TRECHO DO DOCUMENTO =>
Por Urda Alice Klueger (Blumenau,
SC)
Hoje eu
chorei de emoção. Um povo antigo aqui da minha terra continua fazendo seu
resgate na História de forma linda e acelerada, e hoje houve outro grande fato
que iluminou os horizontes deste vale aonde vivo e me deixou cheia de orgulho e
de alegria.
Foi com o
Caio, mas eu só vou falar dele mais para a frente. Quero contar, primeiro, um
pouquinho sobre o seu povo, o antigo dono desta terra onde hoje eu piso e
tantos pisam, terra que já era do povo de Caio pelo menos há 5.000 anos,
conforme cerâmicas descobertas já neste milênio pelo arqueólogo Marco Antônio
Nadal de Masi .
Valente
povo! Conservou seu território no passado mais distante e se aferrou a ele nos
últimos 500 anos, desde quando por aqui começaram a aparecer os europeus e seus
descendentes: primeiro os invasores portugueses, depois os imigrantes alemães,
italianos e outros, sequiosos por terra, cada um a roubar o que era possível do
vasto território da gente que vivia segundo costumes antigos, integrada na
natureza. Estou falando do povo Xokleng-Lãklanô, primeiro habitante da maior
parte de Santa Catarina e de um pouco dos dois estados vizinhos,
caçadores-coletores que tinham como alimento-base o pinhão, que o invasor quase
iria extinguir na sua sede por madeira.
Com seu
território paulatinamente cada vez menor e suas fontes de alimento,
consequentemente, também cada vez mais ínfimas, o Xokleng-Lãklanô resistiu
bravamente ao contato com o branco invasor que, além de lhe roubar as terras e
a comida, empreendeu tal caçada humana institucionalizada, com os horrores
cometidos devidamente contados nos jornais da época, que o município de
Blumenau, por exemplo, no alvorecer do século XX, foi parar no Tribunal de Haia,
acusado de genocídio.

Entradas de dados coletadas
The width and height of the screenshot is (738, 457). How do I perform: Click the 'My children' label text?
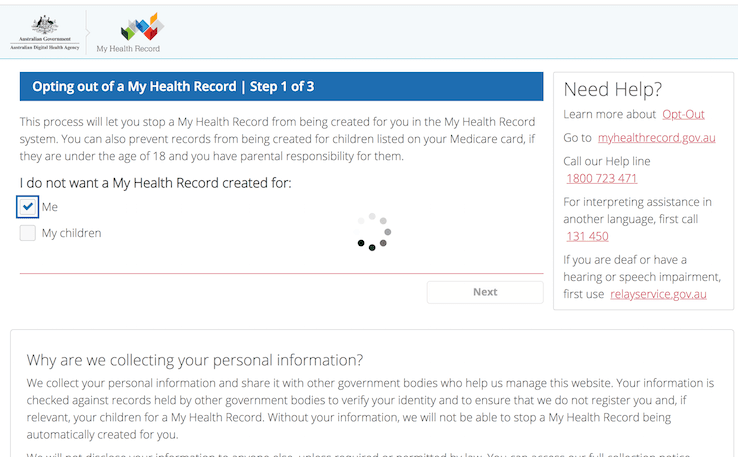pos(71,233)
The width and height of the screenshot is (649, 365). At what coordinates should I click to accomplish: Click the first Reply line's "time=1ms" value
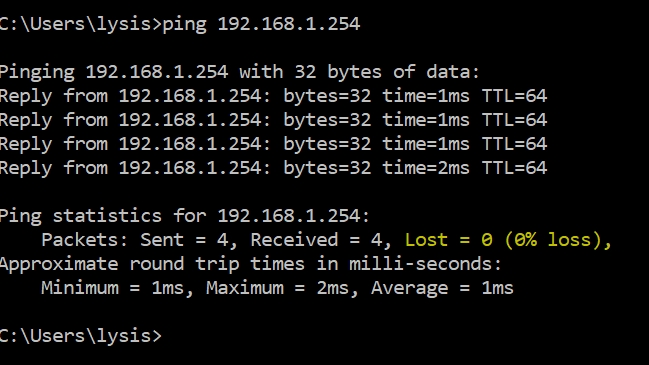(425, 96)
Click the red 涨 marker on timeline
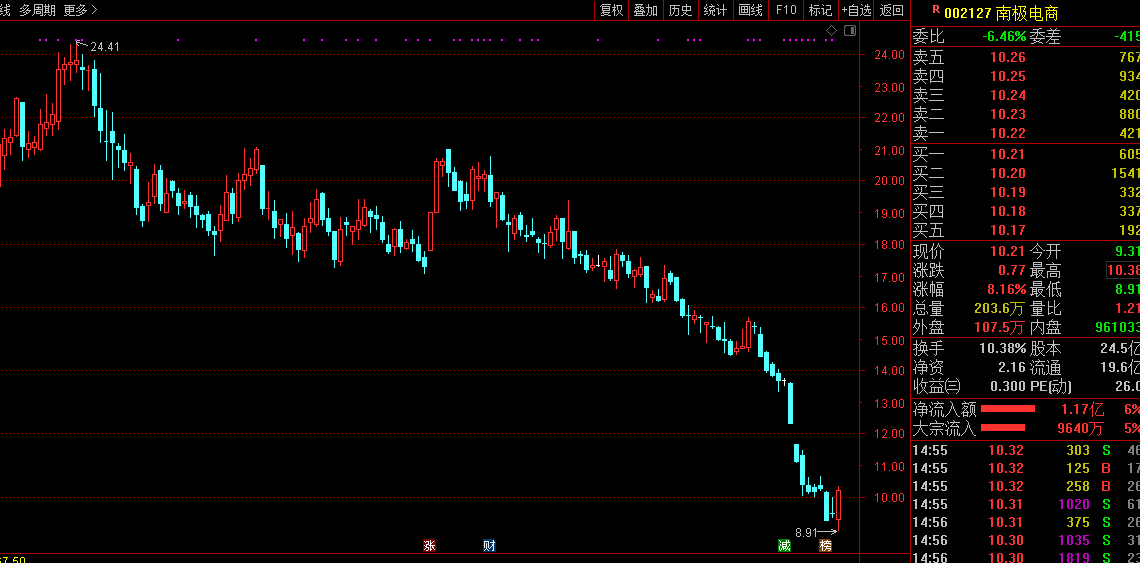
* * *
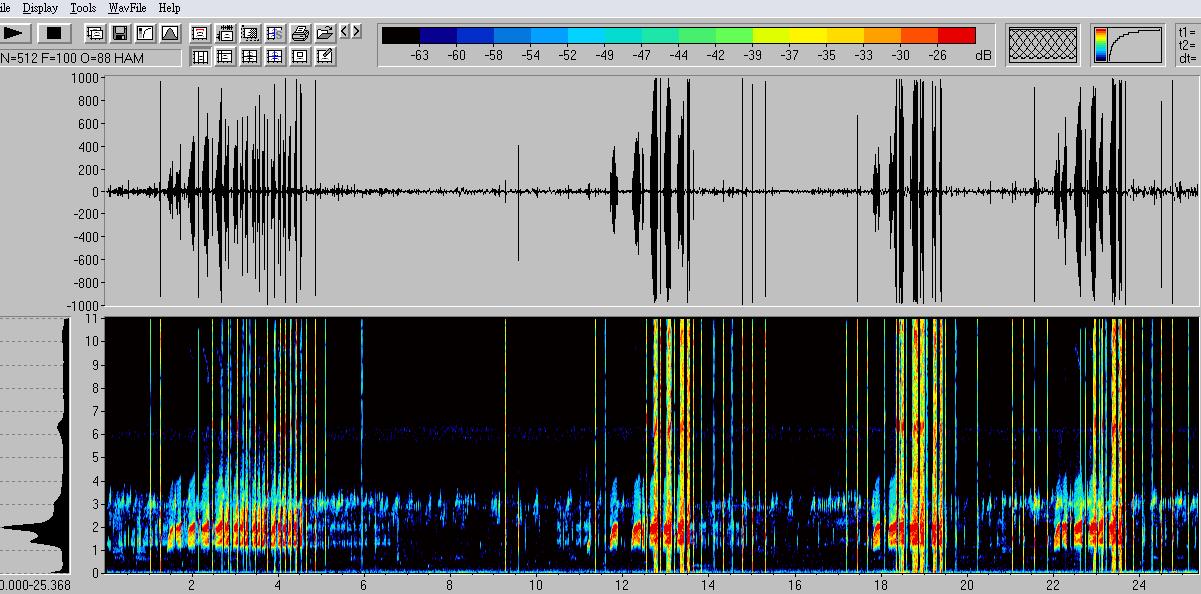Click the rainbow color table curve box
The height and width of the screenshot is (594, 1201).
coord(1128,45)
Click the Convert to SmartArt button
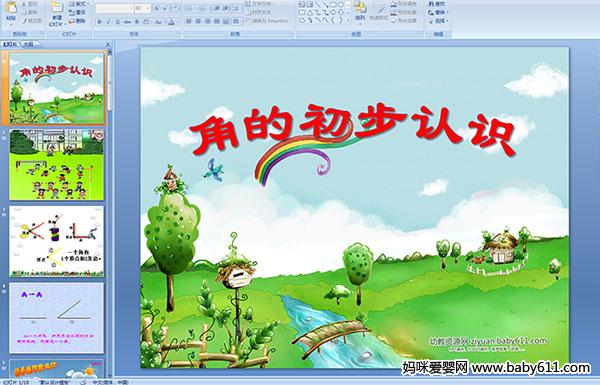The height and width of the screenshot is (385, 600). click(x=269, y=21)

COMPLETE O SEGUINTE =>
- 1) Segundo o texto sobre o povo Xokleng-Lãklanô, qual era o alimento-base desse povo?
- 2) Dê sequência ao texto sobre o povo Xokleng-Lãklanô, começando logo depois da última frase.

RESPOSTAS POR TAREFA =>
- 1) O pinhão.

- 2)
Houve um
momento, já no século XX, que aconteceu o que o branco chama de
“apaziguamento”, expressão vil para se denominar o “submetimento” do povo
antigo pelo invasor – esse contato com o “branco” vai resultar em mais diversas
formas de dizimação dos submetidos, como a contaminação por doenças trazidas da
Europa, a ponto de haver um momento em que o Xokleng-Lãklanô teve apenas,
ainda, somente cerca de 400 indivíduos.
Povo
aguerrido, no entanto, guardou sua língua, seus costumes, sua cultura – creio
que faz uns 30 anos que a população subira, de novo, para mais de 4.000
indivíduos. Na verdade, não sei quantas pessoas Xokleng-Lãklanô existem hoje,
mas não devem ser poucas. É aí que entra a minha emoção de hoje e o Caio. Faz
tempo que os irmãos de etnia de Caio estão frequentando as universidades e
fazendo muitas coisas maravilhosas na vida, como o pai de Caio, Nanblá Gakran,
o primeiro doutor do povo, formado pela Universidade de Brasília, linguista que
participa de grandes congressos internacionais em lugares como a Suécia, por
exemplo, e a irmã de Caio, já no terceiro ano de Nutrição da Universidade
Federal de Santa Catarina – penso por ter notícias da família de Caio faz tempo
é que me levou a toda esta emoção. Sabem o que aconteceu hoje? Saiu a lista de
aprovados da UFSC, e o Caio passou... em Medicina! Vai ser o primeiro médico
Xokleng-Lãklanô dos tempos modernos (claro que lá no passado houve outros
médicos na sua etnia, que tinham saberes antigos).